SELECTED PASSAGE:
[Start of section]
Under the FOI Act, LJXW requested access to the service records pertaining to his son, LSHF, who has died. LSHF was once an employee of the AFP. LJXW also asked for all documents “pertaining to his service in … [named area] for the AFP” and “pertaining to his Medical Records whilst at the AFP etc”.[1] I understand LJXW to be asking for all records that “… concern or relate …[or] have to do with …”[2] LSHF’s service in the named area or his medical records while at the AFP. QKDP is LSHF’s widow and also the executor of his estate and joined as a party in this matter. She and LSHF’s mother resisted the disclosure of the documents to LJXW. In general terms, LJXW raised a number of issues relating to the availability of the information in the public arena, the public interest and his particular interest as LSHF’s father.
[End of section]
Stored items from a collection
[Start of section]
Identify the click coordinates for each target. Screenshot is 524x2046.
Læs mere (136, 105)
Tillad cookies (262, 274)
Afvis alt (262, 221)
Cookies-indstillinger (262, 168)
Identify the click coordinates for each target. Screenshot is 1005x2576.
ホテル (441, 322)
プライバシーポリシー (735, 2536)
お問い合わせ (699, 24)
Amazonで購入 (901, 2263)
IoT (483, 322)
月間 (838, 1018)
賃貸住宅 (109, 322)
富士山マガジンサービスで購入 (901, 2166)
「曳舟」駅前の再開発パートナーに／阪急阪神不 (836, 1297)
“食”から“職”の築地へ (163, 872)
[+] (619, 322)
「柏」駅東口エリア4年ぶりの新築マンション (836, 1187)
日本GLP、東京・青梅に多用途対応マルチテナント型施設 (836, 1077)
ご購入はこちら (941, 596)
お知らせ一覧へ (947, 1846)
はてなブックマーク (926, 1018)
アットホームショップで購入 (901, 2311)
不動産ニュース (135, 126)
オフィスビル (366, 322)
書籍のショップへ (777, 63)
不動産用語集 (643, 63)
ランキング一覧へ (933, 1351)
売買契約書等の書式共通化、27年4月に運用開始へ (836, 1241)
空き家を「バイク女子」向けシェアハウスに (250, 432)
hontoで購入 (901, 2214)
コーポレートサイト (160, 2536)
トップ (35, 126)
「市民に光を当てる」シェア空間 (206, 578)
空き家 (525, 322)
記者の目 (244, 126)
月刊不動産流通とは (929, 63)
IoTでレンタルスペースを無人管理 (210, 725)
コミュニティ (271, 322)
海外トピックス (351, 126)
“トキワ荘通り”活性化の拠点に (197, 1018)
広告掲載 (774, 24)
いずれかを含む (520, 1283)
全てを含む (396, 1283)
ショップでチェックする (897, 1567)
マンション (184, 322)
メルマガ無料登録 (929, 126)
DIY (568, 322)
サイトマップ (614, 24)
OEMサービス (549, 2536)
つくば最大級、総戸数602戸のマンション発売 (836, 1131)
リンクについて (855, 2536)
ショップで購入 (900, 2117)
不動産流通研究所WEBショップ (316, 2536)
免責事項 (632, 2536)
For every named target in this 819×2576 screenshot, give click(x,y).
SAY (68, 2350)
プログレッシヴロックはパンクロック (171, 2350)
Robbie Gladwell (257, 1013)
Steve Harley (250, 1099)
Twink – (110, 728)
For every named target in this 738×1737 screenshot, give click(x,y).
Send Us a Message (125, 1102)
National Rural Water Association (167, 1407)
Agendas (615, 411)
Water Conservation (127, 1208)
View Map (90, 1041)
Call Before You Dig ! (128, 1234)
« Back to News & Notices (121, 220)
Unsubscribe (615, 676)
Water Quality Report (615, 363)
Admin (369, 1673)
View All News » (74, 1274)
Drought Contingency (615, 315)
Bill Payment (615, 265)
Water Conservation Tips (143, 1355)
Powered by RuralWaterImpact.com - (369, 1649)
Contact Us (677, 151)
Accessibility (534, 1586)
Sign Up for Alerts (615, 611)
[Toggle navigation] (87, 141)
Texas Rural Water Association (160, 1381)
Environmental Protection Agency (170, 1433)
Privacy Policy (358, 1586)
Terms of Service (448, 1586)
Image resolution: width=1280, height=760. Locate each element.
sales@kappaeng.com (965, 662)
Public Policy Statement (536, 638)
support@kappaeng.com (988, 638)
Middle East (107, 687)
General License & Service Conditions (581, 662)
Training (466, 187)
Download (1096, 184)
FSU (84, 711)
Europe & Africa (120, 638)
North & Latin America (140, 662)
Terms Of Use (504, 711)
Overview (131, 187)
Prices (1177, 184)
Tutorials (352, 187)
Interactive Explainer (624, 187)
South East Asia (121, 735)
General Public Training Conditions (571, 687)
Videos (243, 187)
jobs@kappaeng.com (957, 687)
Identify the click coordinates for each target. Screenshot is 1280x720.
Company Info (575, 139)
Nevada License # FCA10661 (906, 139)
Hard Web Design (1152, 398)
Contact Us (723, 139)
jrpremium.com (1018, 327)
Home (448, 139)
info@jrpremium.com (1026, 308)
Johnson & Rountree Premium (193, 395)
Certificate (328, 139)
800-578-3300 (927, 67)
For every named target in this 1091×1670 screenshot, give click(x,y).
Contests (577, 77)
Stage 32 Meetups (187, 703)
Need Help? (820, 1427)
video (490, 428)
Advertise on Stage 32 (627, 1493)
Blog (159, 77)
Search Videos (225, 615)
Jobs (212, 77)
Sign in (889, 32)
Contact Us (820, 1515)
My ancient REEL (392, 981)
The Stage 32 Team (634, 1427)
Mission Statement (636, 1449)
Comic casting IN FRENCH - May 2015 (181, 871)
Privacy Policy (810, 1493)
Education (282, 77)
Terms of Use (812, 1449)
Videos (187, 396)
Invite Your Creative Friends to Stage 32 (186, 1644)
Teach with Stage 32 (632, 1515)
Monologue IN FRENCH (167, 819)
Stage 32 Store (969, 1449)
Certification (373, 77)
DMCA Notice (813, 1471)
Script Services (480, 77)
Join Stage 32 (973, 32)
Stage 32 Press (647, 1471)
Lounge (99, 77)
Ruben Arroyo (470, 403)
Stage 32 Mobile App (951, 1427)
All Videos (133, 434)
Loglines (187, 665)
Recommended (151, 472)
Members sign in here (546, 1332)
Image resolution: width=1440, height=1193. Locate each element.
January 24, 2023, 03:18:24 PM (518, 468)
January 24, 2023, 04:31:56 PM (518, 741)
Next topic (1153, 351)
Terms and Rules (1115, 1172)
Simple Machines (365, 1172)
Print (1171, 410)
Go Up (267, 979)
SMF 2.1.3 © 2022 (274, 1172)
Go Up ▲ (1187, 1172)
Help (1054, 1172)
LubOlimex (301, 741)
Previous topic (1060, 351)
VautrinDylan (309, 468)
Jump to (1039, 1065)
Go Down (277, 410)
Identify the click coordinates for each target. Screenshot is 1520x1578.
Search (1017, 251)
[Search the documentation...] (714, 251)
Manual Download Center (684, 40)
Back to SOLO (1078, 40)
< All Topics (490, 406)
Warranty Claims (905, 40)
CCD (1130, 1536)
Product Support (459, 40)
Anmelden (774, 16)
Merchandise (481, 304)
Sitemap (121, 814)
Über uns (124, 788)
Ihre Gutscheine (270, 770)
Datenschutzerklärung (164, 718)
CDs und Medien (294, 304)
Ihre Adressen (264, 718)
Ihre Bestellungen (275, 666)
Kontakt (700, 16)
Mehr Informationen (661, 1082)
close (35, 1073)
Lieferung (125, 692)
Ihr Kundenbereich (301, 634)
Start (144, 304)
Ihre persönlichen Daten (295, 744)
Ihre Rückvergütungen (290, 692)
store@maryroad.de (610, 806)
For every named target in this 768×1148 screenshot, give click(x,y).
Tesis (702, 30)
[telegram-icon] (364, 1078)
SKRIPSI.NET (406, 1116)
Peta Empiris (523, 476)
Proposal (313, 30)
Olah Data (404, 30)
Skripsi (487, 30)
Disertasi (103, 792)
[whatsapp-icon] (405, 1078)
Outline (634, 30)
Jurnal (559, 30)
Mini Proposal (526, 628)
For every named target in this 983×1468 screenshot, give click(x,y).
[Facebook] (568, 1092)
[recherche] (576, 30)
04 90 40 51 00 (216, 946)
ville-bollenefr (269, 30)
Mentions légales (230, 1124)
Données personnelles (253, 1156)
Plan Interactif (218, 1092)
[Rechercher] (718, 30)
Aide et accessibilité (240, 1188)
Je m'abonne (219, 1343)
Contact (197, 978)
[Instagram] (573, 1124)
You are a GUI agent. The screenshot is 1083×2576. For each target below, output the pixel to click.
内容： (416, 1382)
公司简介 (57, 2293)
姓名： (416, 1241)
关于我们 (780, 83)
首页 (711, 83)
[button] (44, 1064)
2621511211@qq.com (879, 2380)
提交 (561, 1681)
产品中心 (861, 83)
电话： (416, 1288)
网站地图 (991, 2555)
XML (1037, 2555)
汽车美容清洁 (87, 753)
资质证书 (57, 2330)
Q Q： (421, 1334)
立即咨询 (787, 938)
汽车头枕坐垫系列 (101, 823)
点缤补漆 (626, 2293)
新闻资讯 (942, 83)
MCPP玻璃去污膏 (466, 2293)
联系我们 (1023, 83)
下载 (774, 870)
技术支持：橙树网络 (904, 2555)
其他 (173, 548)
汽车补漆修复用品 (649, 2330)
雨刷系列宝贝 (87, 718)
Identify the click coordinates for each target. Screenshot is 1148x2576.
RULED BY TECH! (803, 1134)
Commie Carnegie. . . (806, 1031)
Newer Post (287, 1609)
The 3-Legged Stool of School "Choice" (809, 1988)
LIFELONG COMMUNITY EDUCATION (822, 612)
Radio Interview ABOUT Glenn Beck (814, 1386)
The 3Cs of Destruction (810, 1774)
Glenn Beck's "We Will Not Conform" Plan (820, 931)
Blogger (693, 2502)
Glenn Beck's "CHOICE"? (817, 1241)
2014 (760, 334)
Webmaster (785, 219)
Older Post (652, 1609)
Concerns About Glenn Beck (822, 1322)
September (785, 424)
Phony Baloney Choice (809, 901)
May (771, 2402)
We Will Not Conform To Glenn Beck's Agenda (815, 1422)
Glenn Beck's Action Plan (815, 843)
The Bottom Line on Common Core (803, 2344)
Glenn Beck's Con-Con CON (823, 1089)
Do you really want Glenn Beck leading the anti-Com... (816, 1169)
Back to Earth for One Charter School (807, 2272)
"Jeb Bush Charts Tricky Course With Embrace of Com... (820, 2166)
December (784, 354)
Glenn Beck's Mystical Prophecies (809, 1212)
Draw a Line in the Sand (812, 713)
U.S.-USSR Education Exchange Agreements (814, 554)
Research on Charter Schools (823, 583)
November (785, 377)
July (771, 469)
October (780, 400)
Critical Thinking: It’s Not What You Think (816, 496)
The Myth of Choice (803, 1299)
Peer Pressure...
[End of section]
EXERCISE INSTRUCTIONS:
**a.** Please reproduce the part of the passage on the FOI request that opens with the words containing "Under the FOI" and closes with "as LSHF’s father.".
**b.** List every four-letter code the passage on the FOI request uses to identify a person.

SOLUTIONS TO THE PROBLEMS:
**a.**
Under the FOI Act, LJXW requested access to the service records pertaining to his son, LSHF, who has died. LSHF was once an employee of the AFP. LJXW also asked for all documents “pertaining to his service in … [named area] for the AFP” and “pertaining to his Medical Records whilst at the AFP etc”.[1] I understand LJXW to be asking for all records that “… concern or relate …[or] have to do with …”[2] LSHF’s service in the named area or his medical records while at the AFP. QKDP is LSHF’s widow and also the executor of his estate and joined as a party in this matter. She and LSHF’s mother resisted the disclosure of the documents to LJXW. In general terms, LJXW raised a number of issues relating to the availability of the information in the public arena, the public interest and his particular interest as LSHF’s father.

**b.** LJXW, LSHF, QKDP